In 1965 the civil parish was enlarged by the transfer of the part of the Staffordshire parish of Tyrley west of the Shropshire Union Canal (including the site of the lost settlement of Tyrley and Tyrley Castle) to the parish. Tyrley (Tirley) Castle was located alongside the present day A529. "The castle built after the conquest by the Pantulfs" is believed to date back to 1066 and later rebuilt in stone in the thirteenth-century. The castle succeeded by a newly built Manor house in the 1280s which fell into disrepair, with an eighteenth-century farmhouse built upon the site to this day.

==Places of interest==

Buntingsdale Hall, an 18th-century Grade II listed building, is in the parish.
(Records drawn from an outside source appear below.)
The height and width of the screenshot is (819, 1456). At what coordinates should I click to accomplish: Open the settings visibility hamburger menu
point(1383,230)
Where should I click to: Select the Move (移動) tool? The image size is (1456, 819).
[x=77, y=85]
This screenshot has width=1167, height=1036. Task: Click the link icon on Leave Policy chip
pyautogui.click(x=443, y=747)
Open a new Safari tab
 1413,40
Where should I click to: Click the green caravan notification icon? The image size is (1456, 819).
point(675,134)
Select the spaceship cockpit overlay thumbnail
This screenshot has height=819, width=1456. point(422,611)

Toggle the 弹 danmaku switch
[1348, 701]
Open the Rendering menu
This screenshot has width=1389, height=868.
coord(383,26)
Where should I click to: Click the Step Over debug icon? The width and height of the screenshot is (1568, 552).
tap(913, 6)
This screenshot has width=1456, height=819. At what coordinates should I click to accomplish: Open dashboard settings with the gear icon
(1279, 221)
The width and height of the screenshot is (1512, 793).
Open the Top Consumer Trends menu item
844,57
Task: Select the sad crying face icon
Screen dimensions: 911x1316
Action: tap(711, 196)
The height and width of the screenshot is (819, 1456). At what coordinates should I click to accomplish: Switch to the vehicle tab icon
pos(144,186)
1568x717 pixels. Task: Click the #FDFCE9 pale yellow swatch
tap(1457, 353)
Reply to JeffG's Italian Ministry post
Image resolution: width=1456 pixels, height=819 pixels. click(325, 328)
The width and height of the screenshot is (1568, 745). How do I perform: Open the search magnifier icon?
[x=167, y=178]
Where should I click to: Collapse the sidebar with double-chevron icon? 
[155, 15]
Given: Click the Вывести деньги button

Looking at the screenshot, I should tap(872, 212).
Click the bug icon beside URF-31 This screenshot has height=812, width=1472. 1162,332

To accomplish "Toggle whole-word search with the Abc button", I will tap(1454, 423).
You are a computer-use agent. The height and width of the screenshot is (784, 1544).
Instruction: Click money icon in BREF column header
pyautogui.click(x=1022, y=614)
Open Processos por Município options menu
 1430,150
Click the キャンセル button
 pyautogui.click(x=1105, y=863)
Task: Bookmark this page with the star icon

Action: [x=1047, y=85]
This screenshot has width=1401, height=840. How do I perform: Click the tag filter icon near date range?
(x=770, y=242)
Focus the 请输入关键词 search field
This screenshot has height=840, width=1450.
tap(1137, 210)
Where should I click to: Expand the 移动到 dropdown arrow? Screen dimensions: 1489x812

Woodseaves Cutting (also known as Tyrley Canal Cutting) is a deep cut on the Shropshire Union Canal, named after the nearby hamlet to the west of the canal. Completed in 1832, it is the longest cutting on any canal in Britain. It is about 2.7 km long and up to about 21.3m deep.

Tyrley Wharf, north of Woodseaves, served as a small dock above a flight of five locks. In 1911 it was used to load milk churns to be taken from the Peatswood Estate to Cadbury's factory at Knighton.

Market Drayton Golf Club, founded in 1906, is an 18-hole golf course.